*Reading passage*:
-------
Building a compact Pi cluster

March 2021 — first iteration
A Pi 4B with Cluster HAT, and 4 Pi Zero 2 Ws, in a perspex box. Blinkenlights optional.

Configuration

I used several resources to get this rebuilt, but since I am using the new Pis, and wanted to update to the latest OS, there were a number of changes along the way. First of all, huge shout outs to Chris Burton of Cluster HAT fame, the contributors to the Cluster HAT mailing list, Garrett Mills, and (mostly) to Davin L. who wrote the excellent “The Missing Cluster HAT tutorial” that got me up-and-running both this time, and the previous time, around.

Pre-work

  • I knew I was going to build a “CNAT” configuration Cluster HAT setup again. This means that only the controller is directly accessible / visible on my home network, with the 4 nodes accessible from the controller itself.
  • There are 5 OS images (1 Controller and 4 Nodes) downloadable from the Cluster HAT site, which are mostly pre-configured. I chose the Bullseye 64-bit builds from the testing directory; recent mailing list conversation shows that they are pretty solid (but I’m thinking again about this, see later)
  • Install each image to microSD card. I used Raspberry Pi Imager, but resisted the urge to use the Cmd-X advanced options to change settings, since the images were otherwise customised.
  • Before finishing with each card, I mounted them on my Mac, and ran touch /Volumes/boot/ssh (to enable ssh), then ejected.
  • For the controller image, I also pre-configured /Volumes/boot/wpa_supplicant.conf so that it would pop up on the network when it was ready.

Controller

  • boot the main Pi (note that I did this and started configuring it, while I was still imaging the other node SD cards)
  • SSH in, and change the default pi user password
  • sudo apt install avahi-utils ntpdate file apt-file plocate zip mosquitto mosquitto-clients
  • Using raspi-configchange hostname
  • (per tutorial)
    ssh-keygen -t rsa -b 4096
    cat ~/.ssh/id_rsa.pub and copy
  • Enable fan, reduce GPU memory: set options in/boot/config.txt
    dtoverlay=gpio-fan,gpiopin=18,temp=65000
    gpu_mem=16
  • I choose to manually disable wifi powersave at boot in /etc/rc.local
    iw wlan0 set power_save off
  • sudo apt update && sudo apt upgrade -y
  • sudo apt-file update && sudo updatedb
  • sudo rpi-eeprom-update -a
  • reboot…
  • clusterctrl on
    (wait for nodes to start up / autosize their FS)

Each node

  • mkdir -p .ssh
  • echo [key] >> ~/.ssh/authorized_keys
  • sudo apt install avahi-utils ntpdate file mosquitto-clients -y
  • Using raspi-config
    - change pw
    - install legacy GL driver
    - set country for wifi (“just in case we use wifi in future”)
  • I want to save power and resource, and the nodes are attached via USB gadget / RNDIS, so edit /boot/config.txt
    dtoverlay=disable-bt
    dtoverlay=disable-wifi
    gpu_mem=16
  • Edit /etc/rc.local
    tvservice -o (to disable HDMI at boot, to save power, but requires the legacy GL driver)
-------
*Data section*:
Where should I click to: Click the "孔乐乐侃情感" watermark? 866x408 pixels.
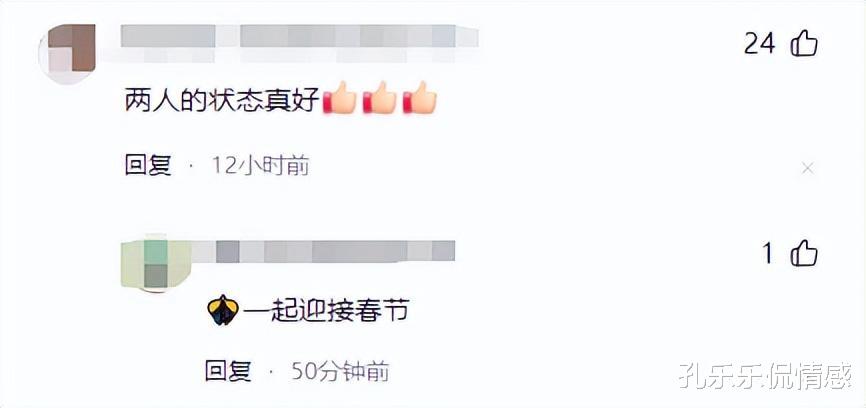point(765,375)
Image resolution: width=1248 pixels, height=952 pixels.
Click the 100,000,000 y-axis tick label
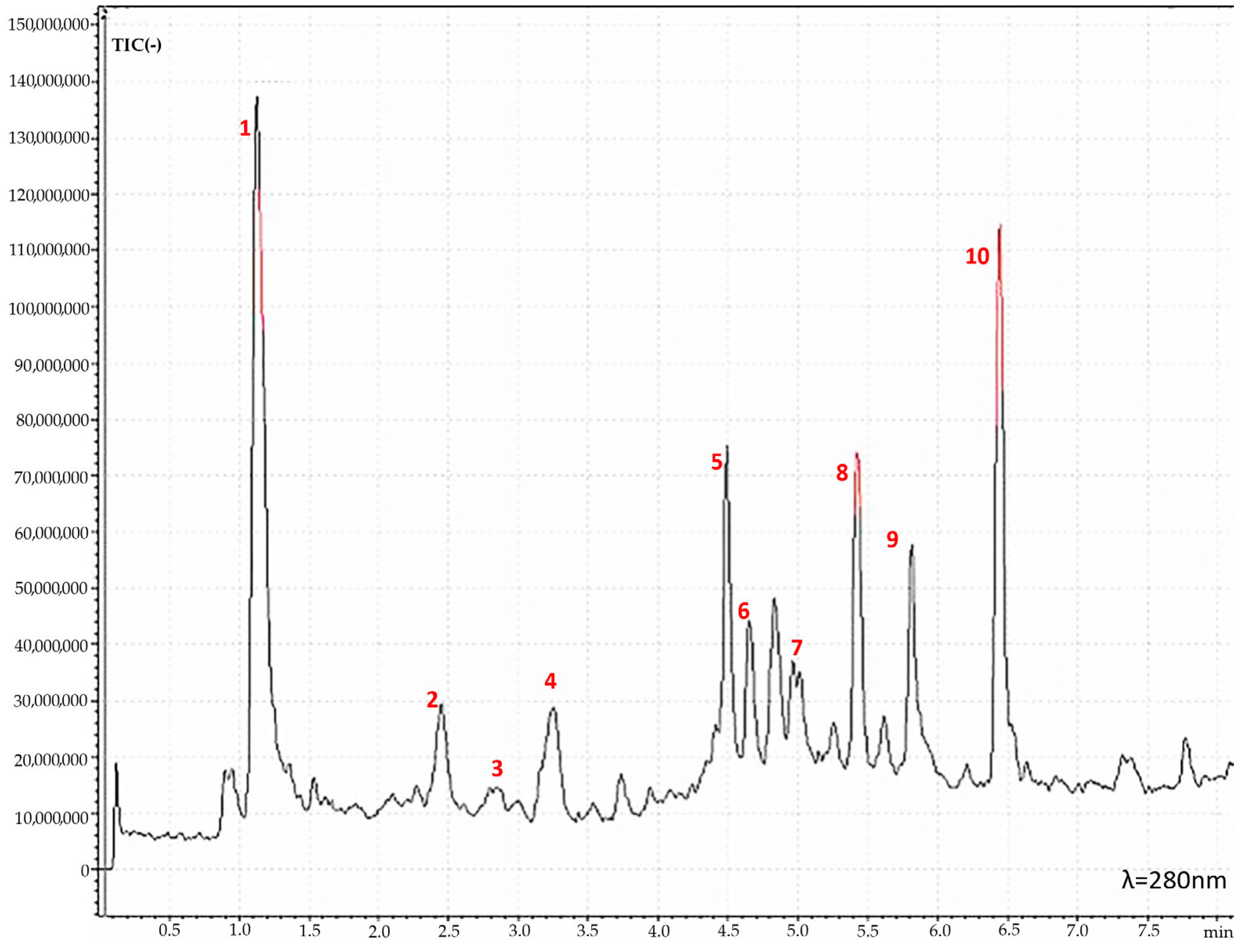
-------
*To do*:
(1) Decide whether each statement below agrees with the Pi cluster notes. For each of (a), (b) and (c), answer yes or no and quote the deciding words of the Pi cluster notes.
(a) In the chosen setup, only the controller can be reached directly on the home network.
(b) The advanced options in Raspberry Pi Imager were used to change settings on each card.
(c) Bluetooth is turned off on each node through /boot/config.txt.
(2) Reproduce word for word the stretch of the Pi cluster notes from "Building a compact" through "the controller itself.".

*Solutions per task*:
(1)
(a) Yes: "only the controller is directly accessible / visible on my home network"
(b) No: "resisted the urge to use the Cmd-X advanced options to change settings"
(c) Yes: "dtoverlay=disable-bt"

(2)
Building a compact Pi cluster

March 2021 — first iteration
A Pi 4B with Cluster HAT, and 4 Pi Zero 2 Ws, in a perspex box. Blinkenlights optional.

Configuration

I used several resources to get this rebuilt, but since I am using the new Pis, and wanted to update to the latest OS, there were a number of changes along the way. First of all, huge shout outs to Chris Burton of Cluster HAT fame, the contributors to the Cluster HAT mailing list, Garrett Mills, and (mostly) to Davin L. who wrote the excellent “The Missing Cluster HAT tutorial” that got me up-and-running both this time, and the previous time, around.

Pre-work

  • I knew I was going to build a “CNAT” configuration Cluster HAT setup again. This means that only the controller is directly accessible / visible on my home network, with the 4 nodes accessible from the controller itself.